Everything from the line holding "The height and width of the screenshot is (738, 719)." to the last line of the material below must be retyped exactly, minus any pictures.

Exercise inputs
-------

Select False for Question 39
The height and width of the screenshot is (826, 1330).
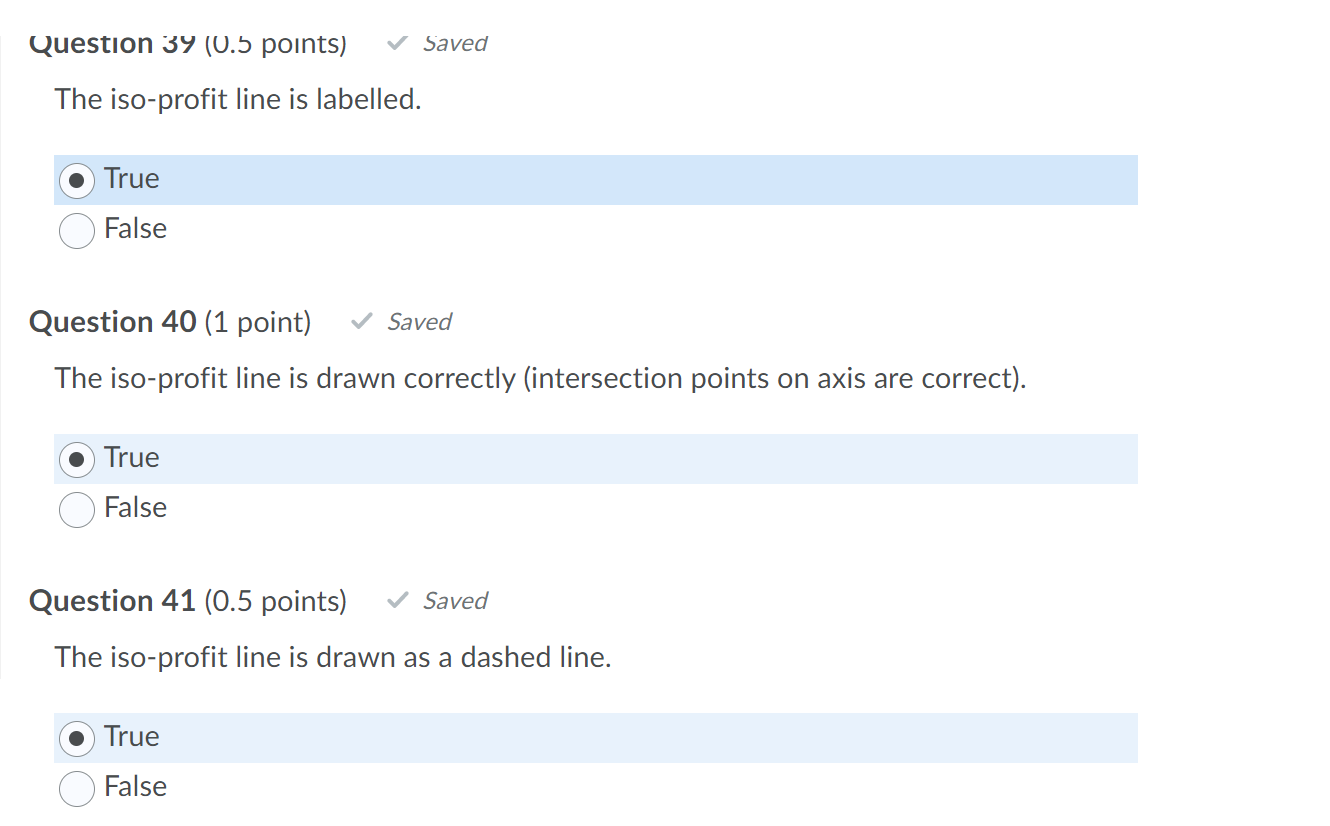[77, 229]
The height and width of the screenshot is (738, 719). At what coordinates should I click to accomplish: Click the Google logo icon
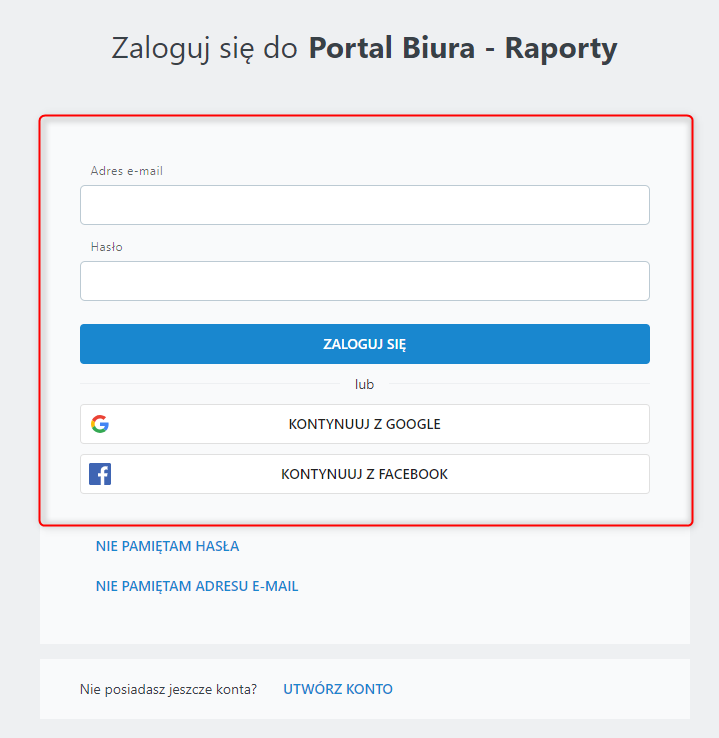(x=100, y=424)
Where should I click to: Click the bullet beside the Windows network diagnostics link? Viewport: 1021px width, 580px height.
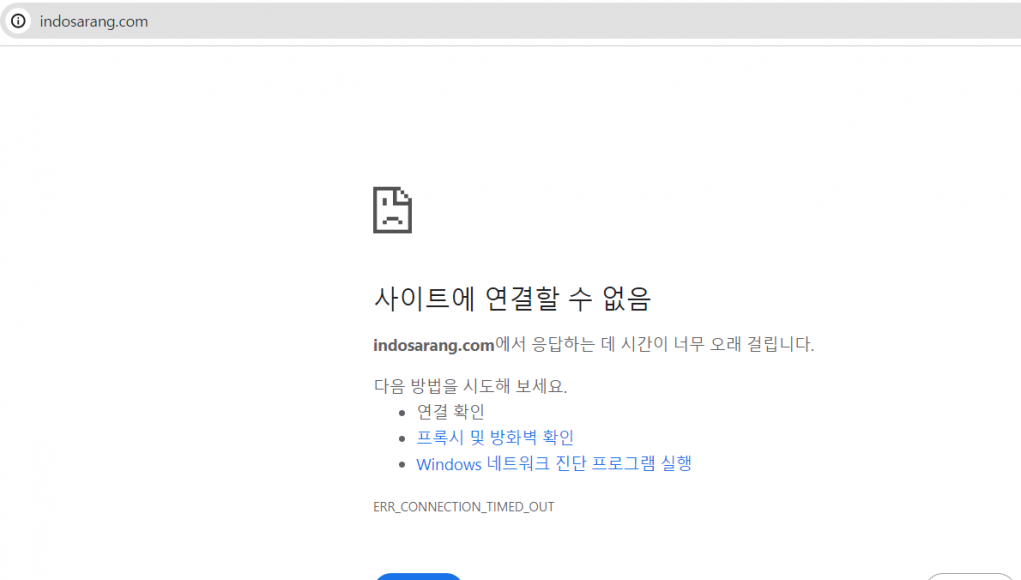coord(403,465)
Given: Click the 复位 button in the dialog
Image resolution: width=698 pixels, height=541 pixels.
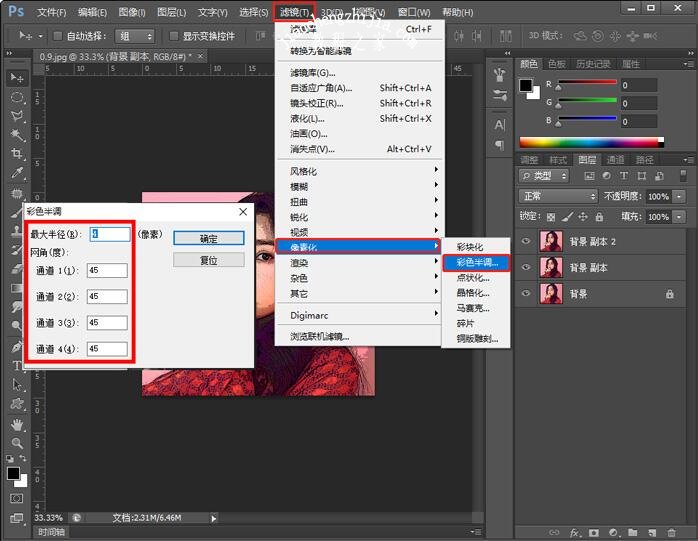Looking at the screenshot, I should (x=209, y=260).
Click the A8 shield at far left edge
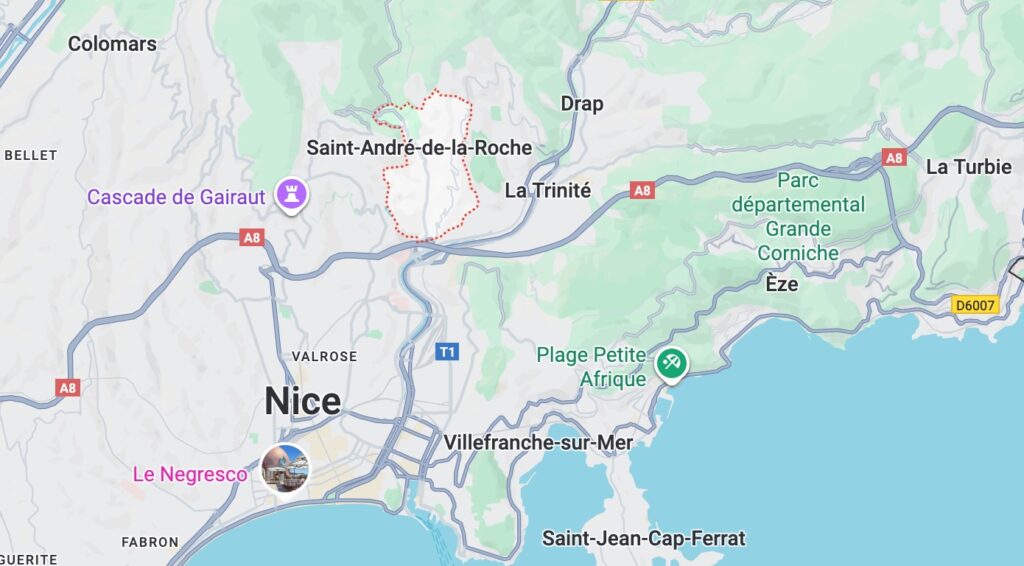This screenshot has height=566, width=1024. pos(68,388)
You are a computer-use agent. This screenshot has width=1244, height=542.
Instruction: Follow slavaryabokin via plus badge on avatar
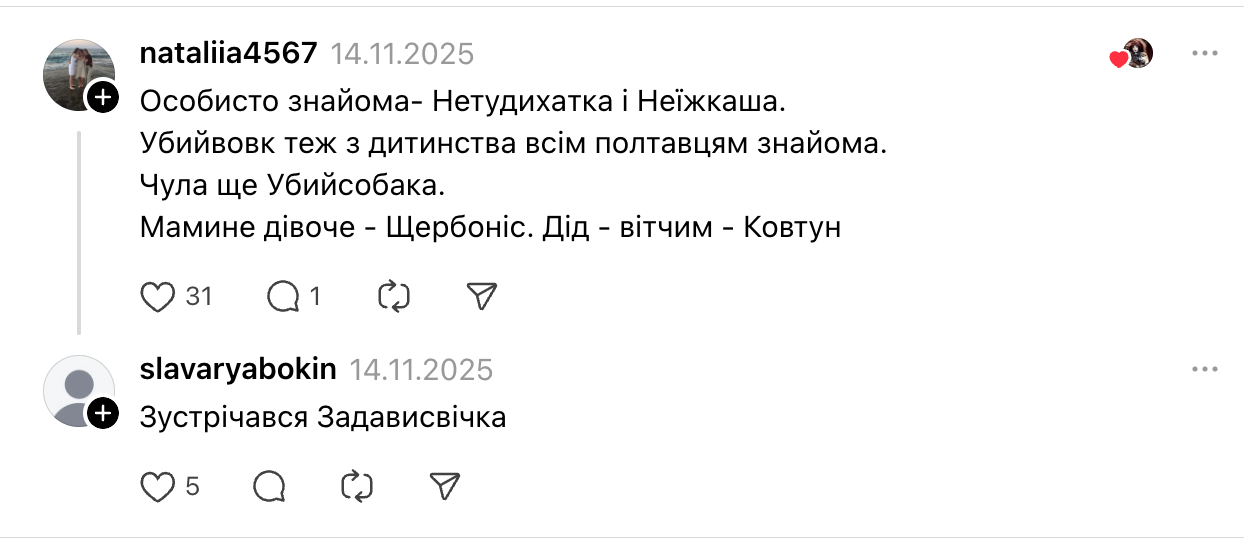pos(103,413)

-------

Result for this task
The height and width of the screenshot is (738, 719). At what coordinates should I click to accomplish: Click the Google logo icon
(x=100, y=424)
Where should I click to: Click the bullet beside the Windows network diagnostics link? Viewport: 1021px width, 580px height.
coord(403,465)
Given: Click the 复位 button in the dialog
Image resolution: width=698 pixels, height=541 pixels.
Looking at the screenshot, I should (x=209, y=260).
Click the A8 shield at far left edge
This screenshot has height=566, width=1024. pos(68,388)
You are a computer-use agent. This screenshot has width=1244, height=542.
Instruction: Follow slavaryabokin via plus badge on avatar
pos(103,413)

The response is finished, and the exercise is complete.